A verbatim copy of the listing is what is needed, minus any pictures.

━━ Records for this task ━━

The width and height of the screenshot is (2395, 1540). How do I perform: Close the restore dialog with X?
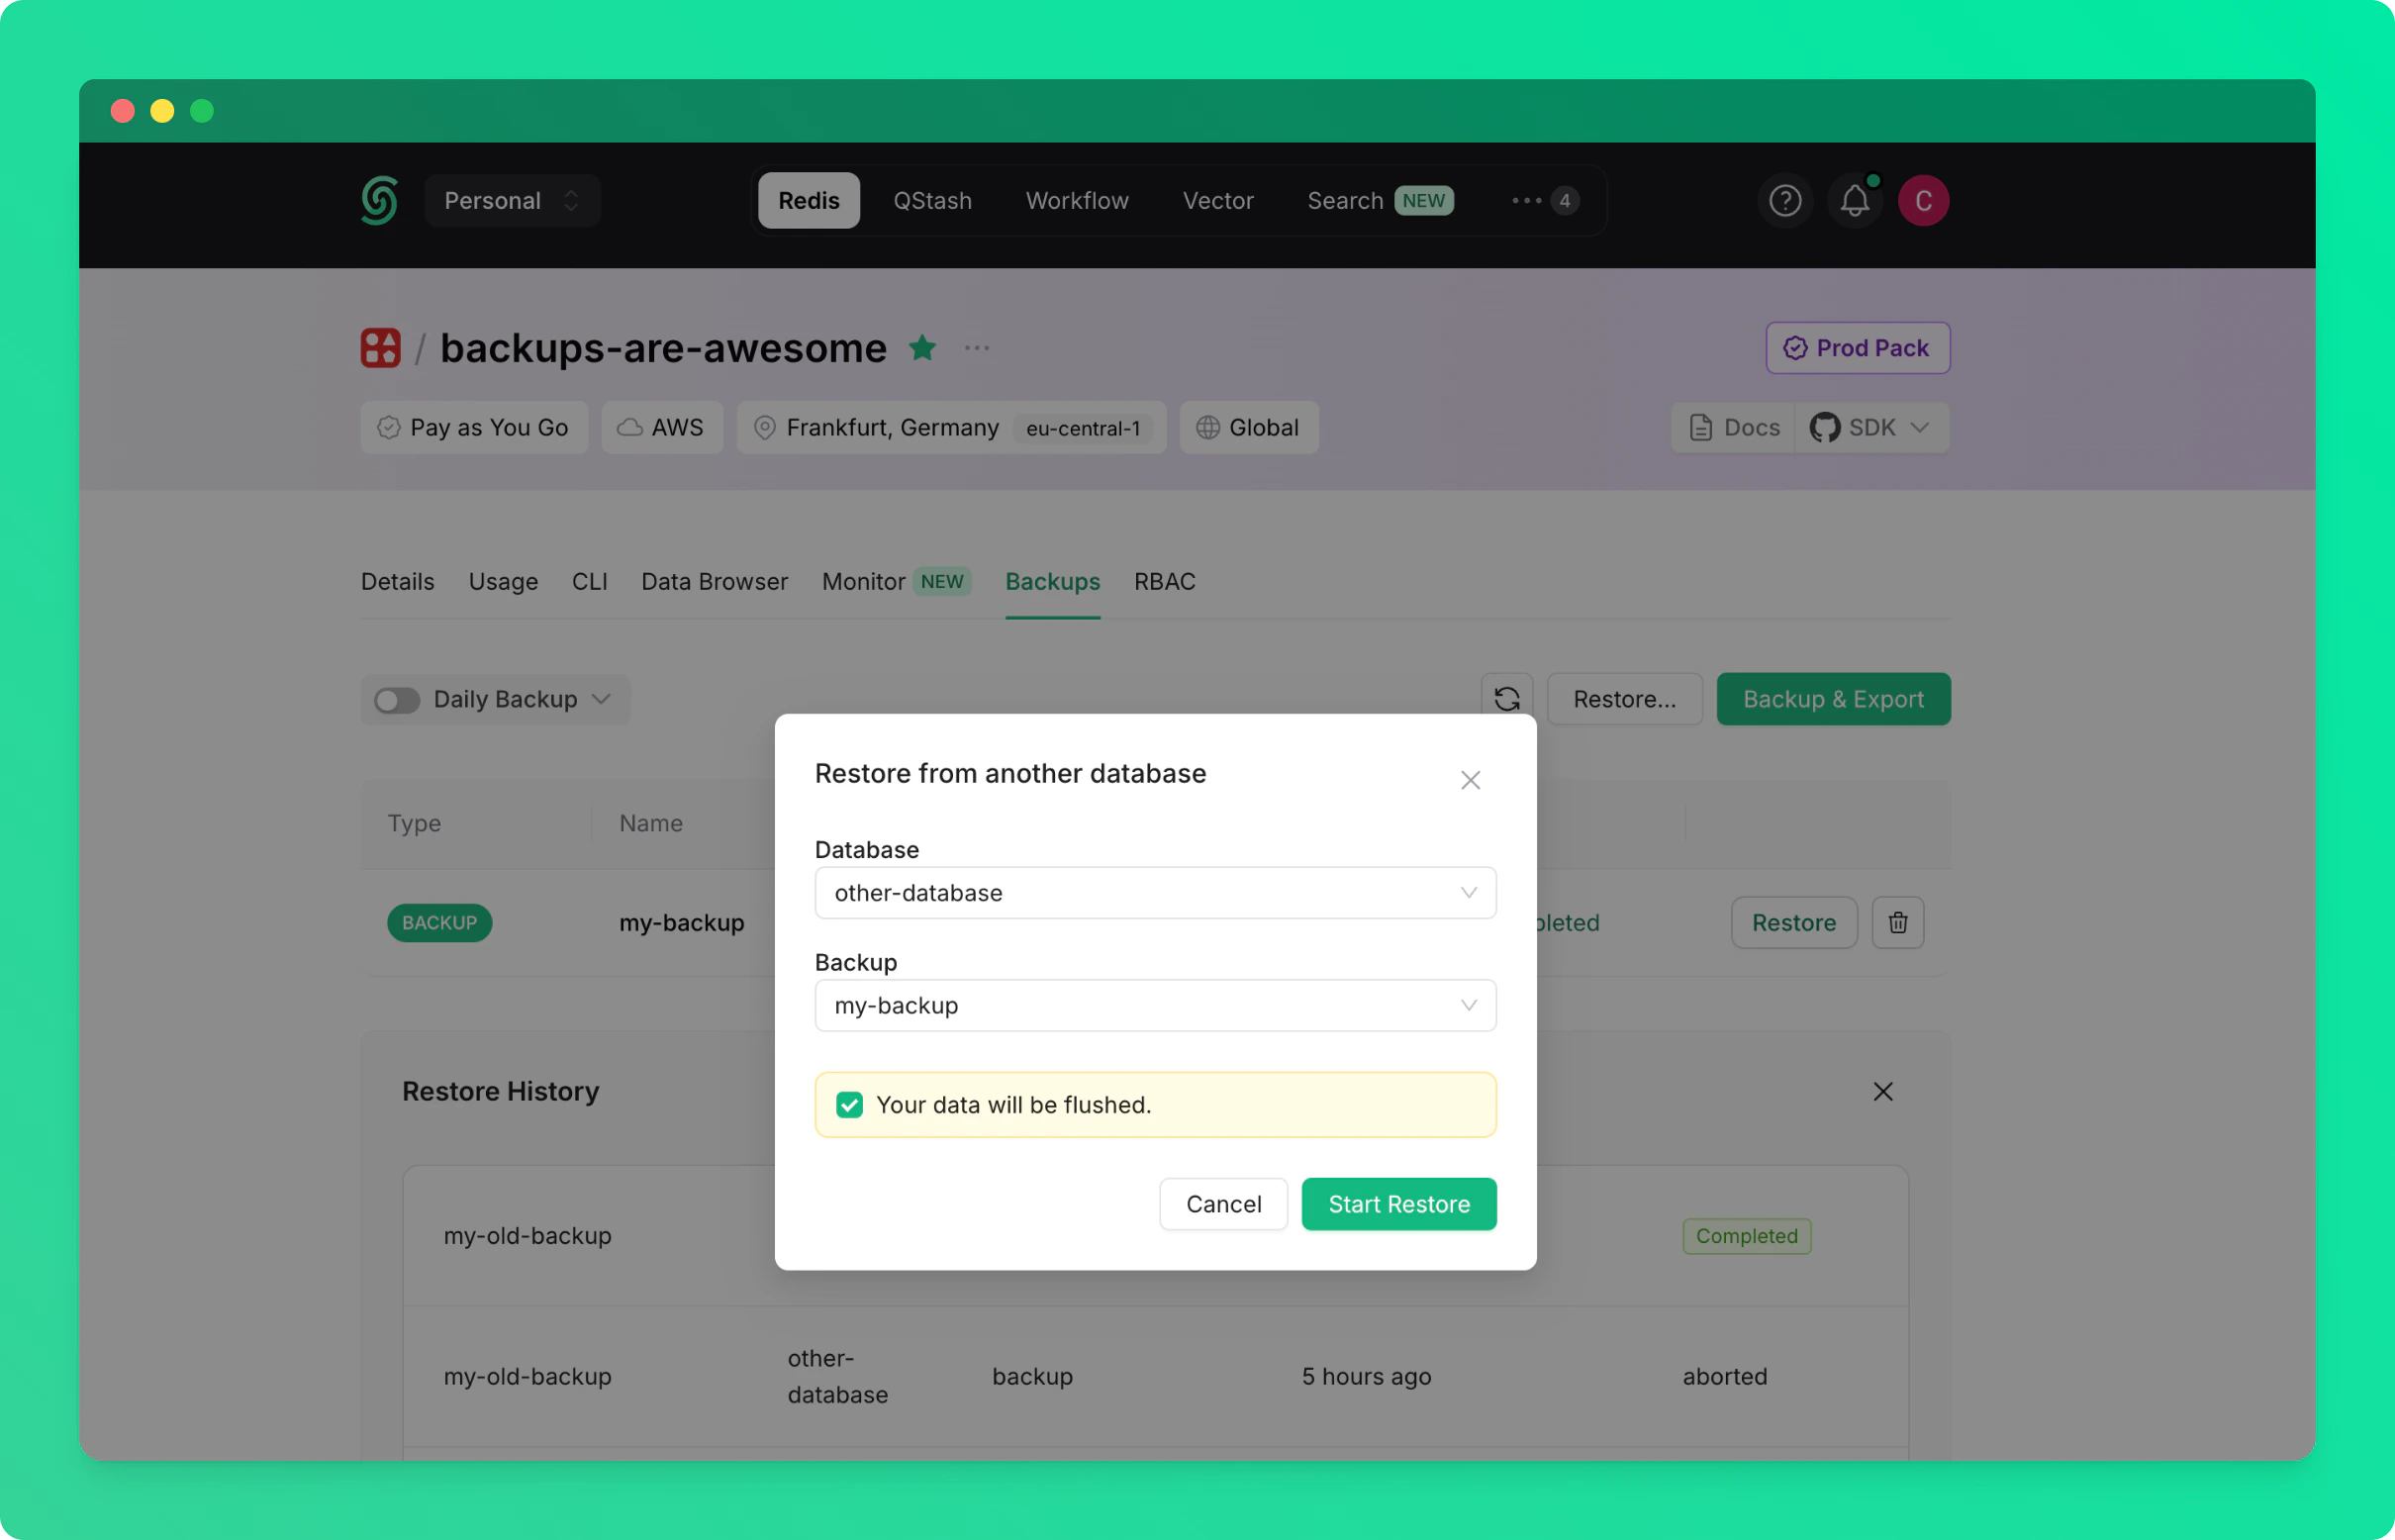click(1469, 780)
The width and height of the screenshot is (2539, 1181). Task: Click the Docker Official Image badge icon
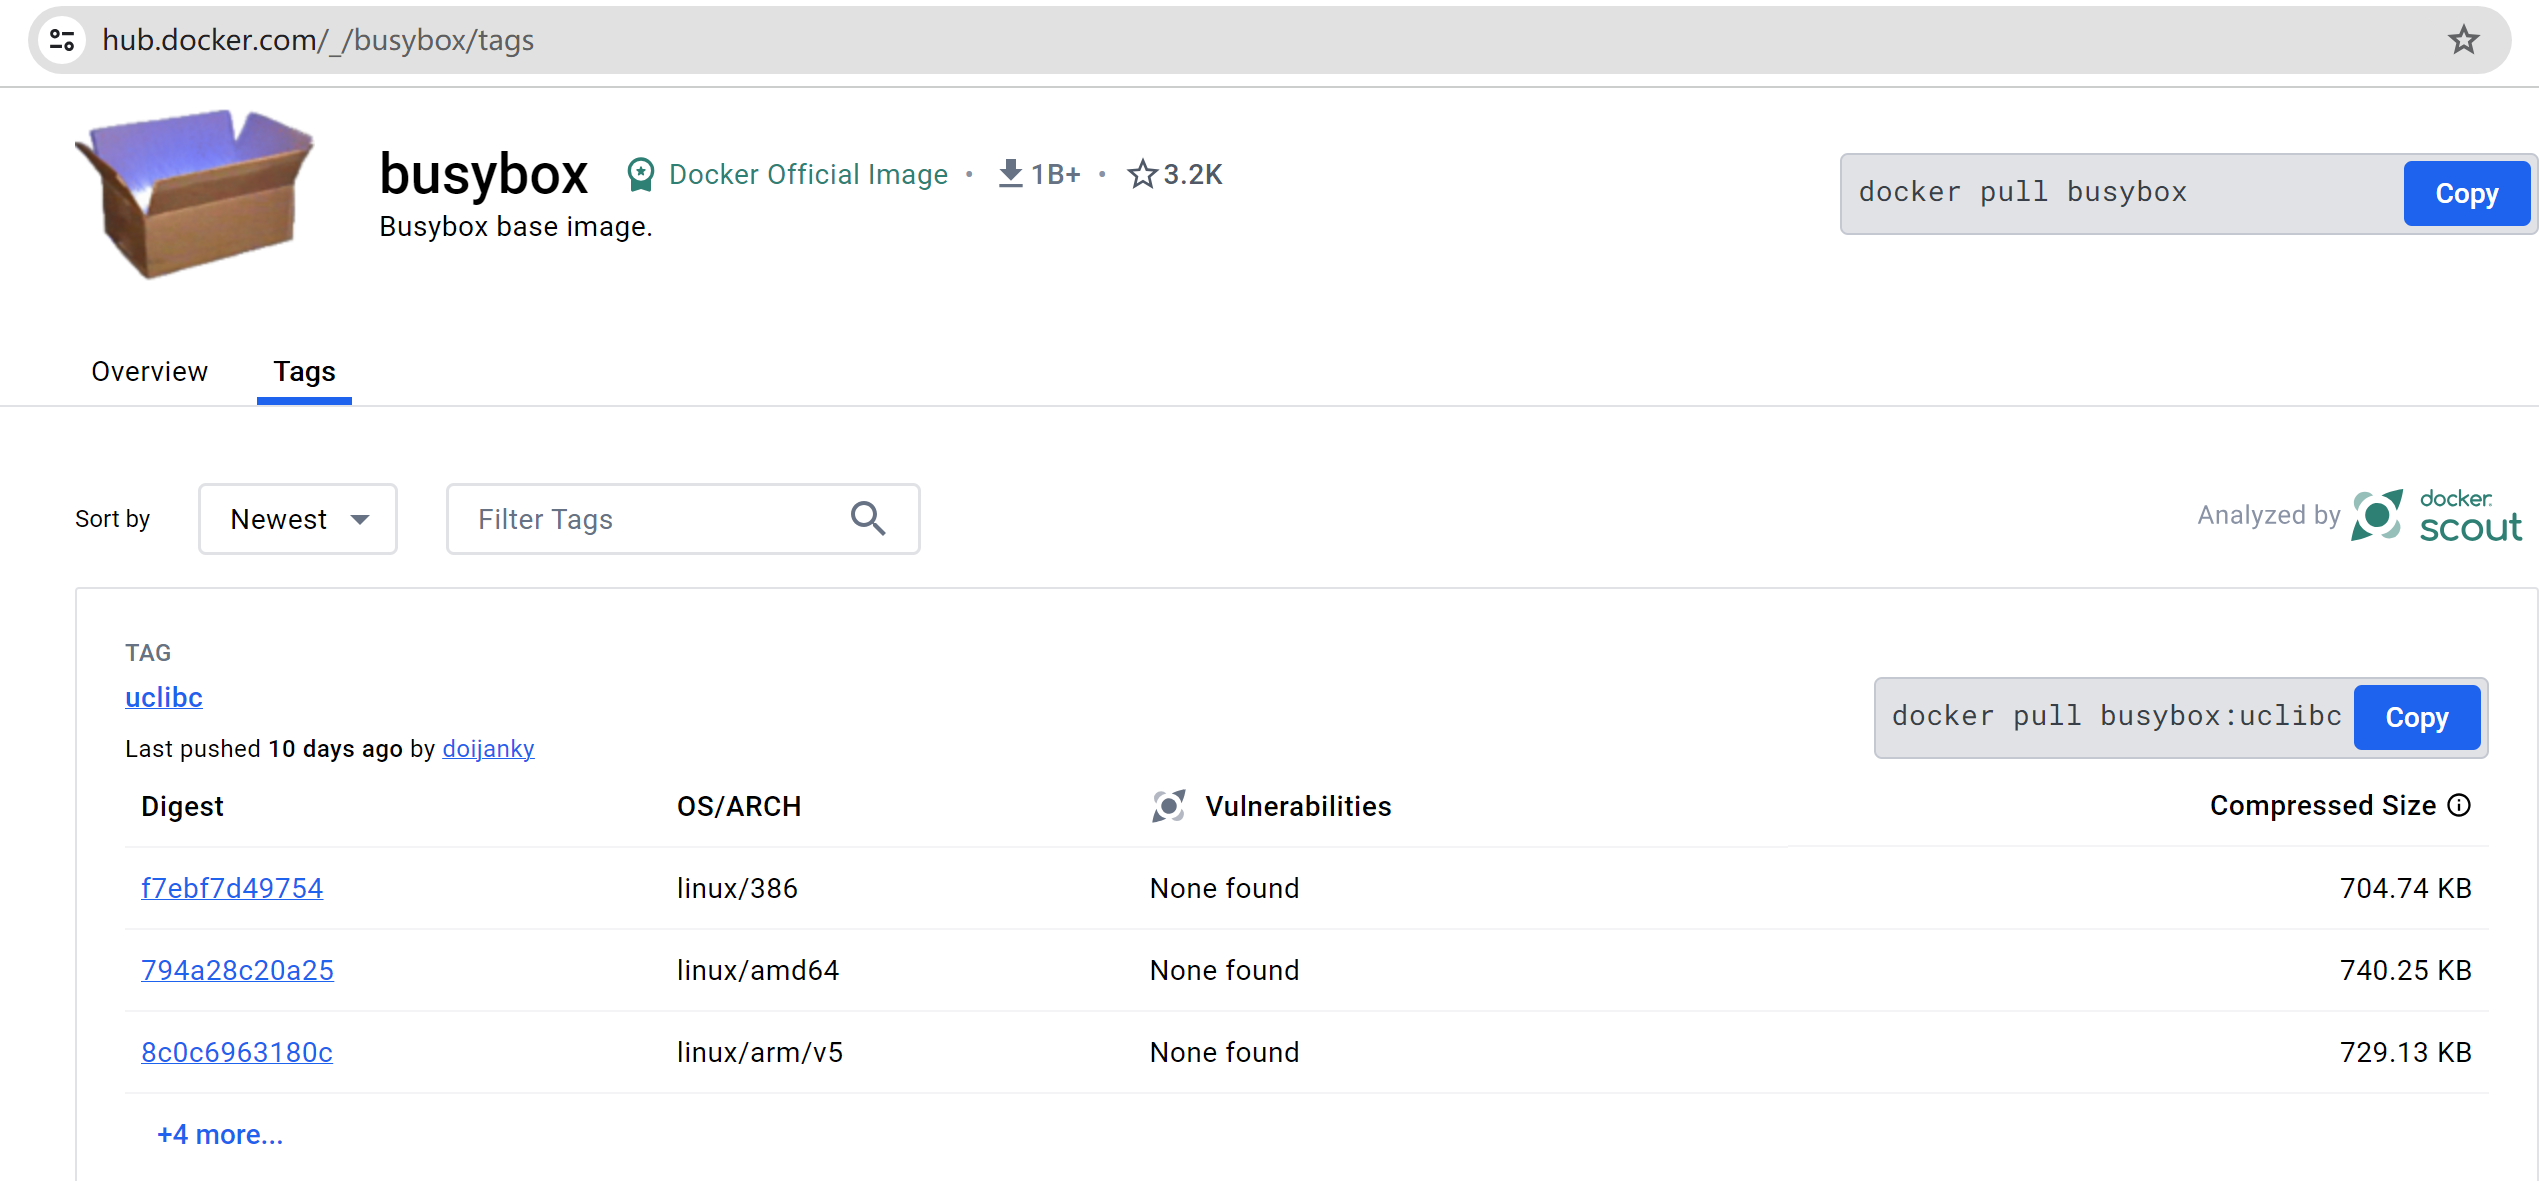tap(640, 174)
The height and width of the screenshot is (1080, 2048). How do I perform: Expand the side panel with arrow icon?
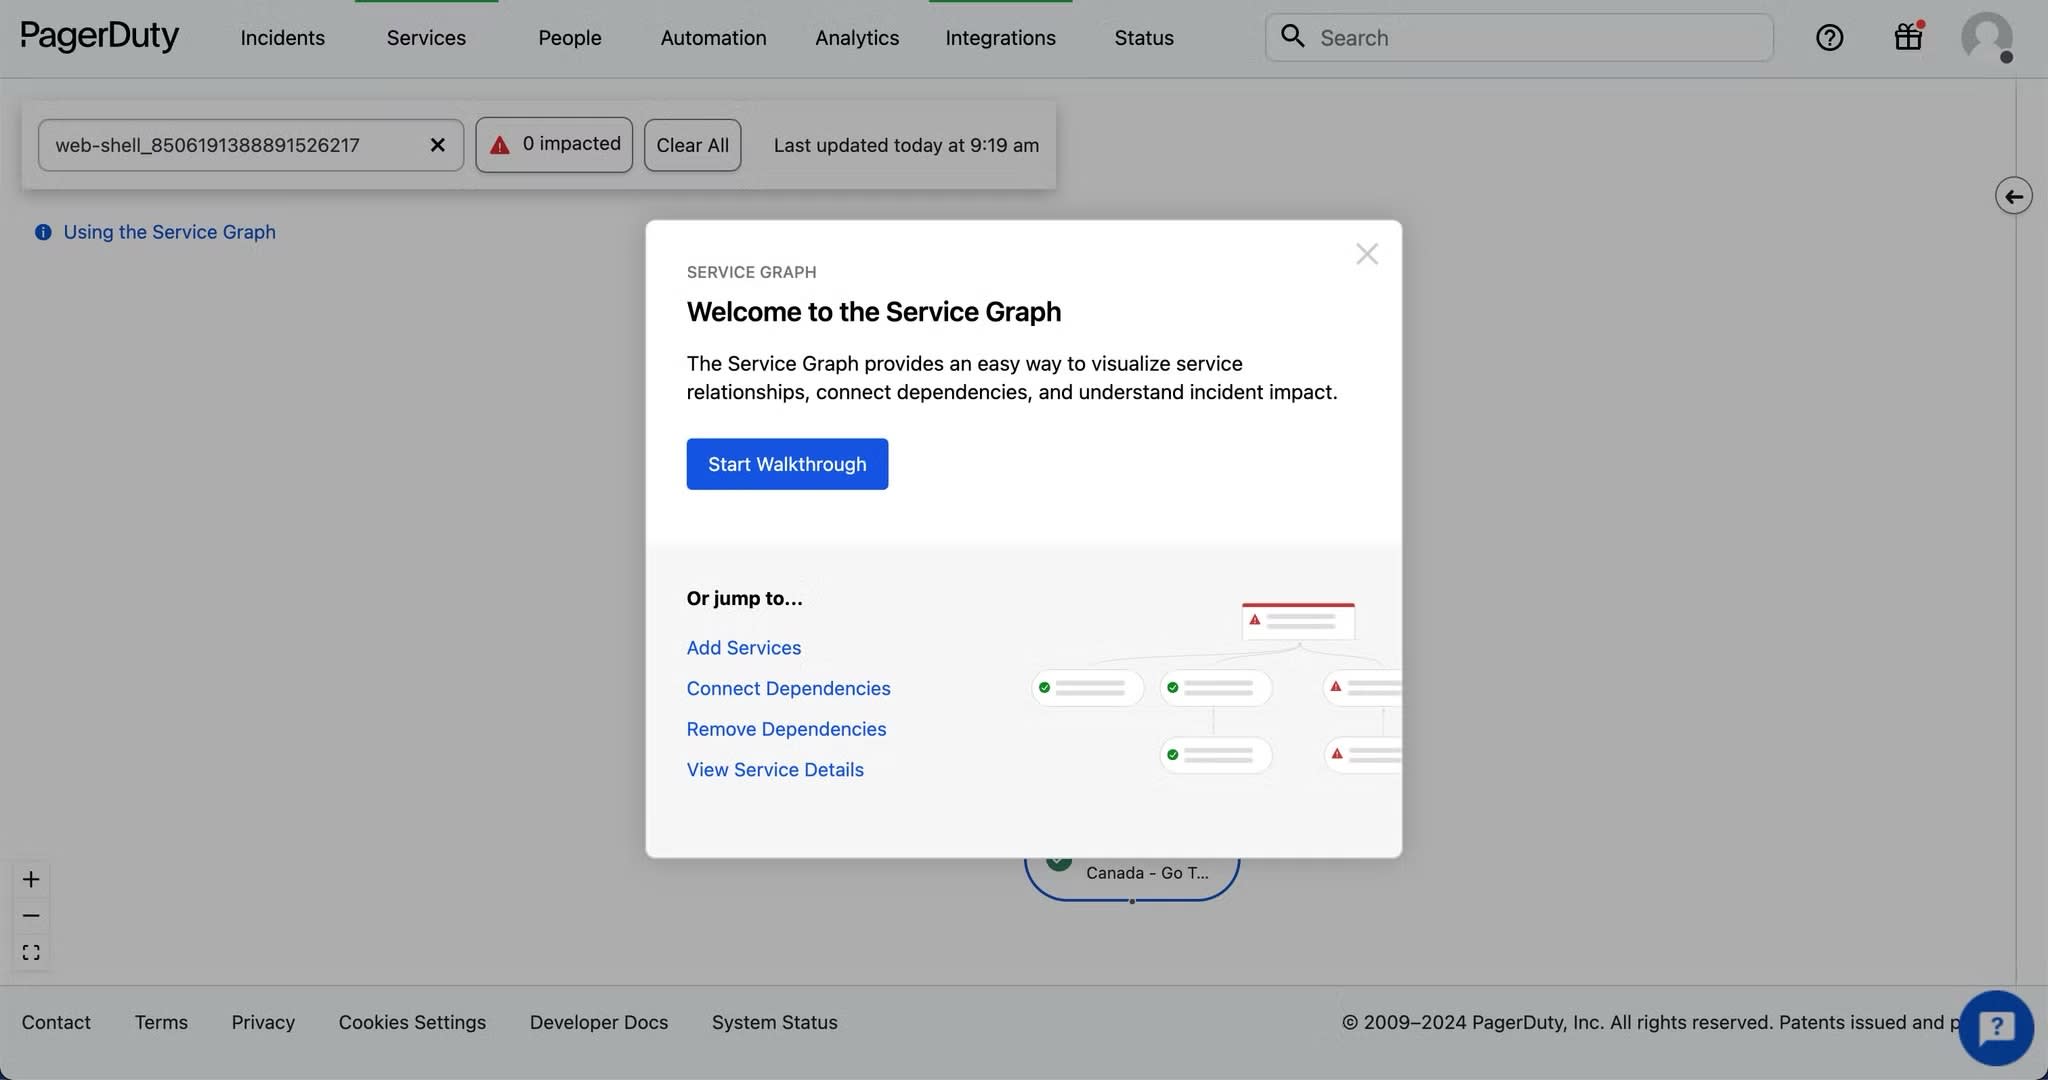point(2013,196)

━━━

▶ **Solution for this problem**
The width and height of the screenshot is (2395, 1540). How do I perform: Close the restore dialog with X?
click(1469, 780)
The width and height of the screenshot is (2539, 1181). Task: Click the Docker Official Image badge icon
tap(640, 174)
The height and width of the screenshot is (1080, 2048). How do I perform: Expand the side panel with arrow icon?
point(2013,196)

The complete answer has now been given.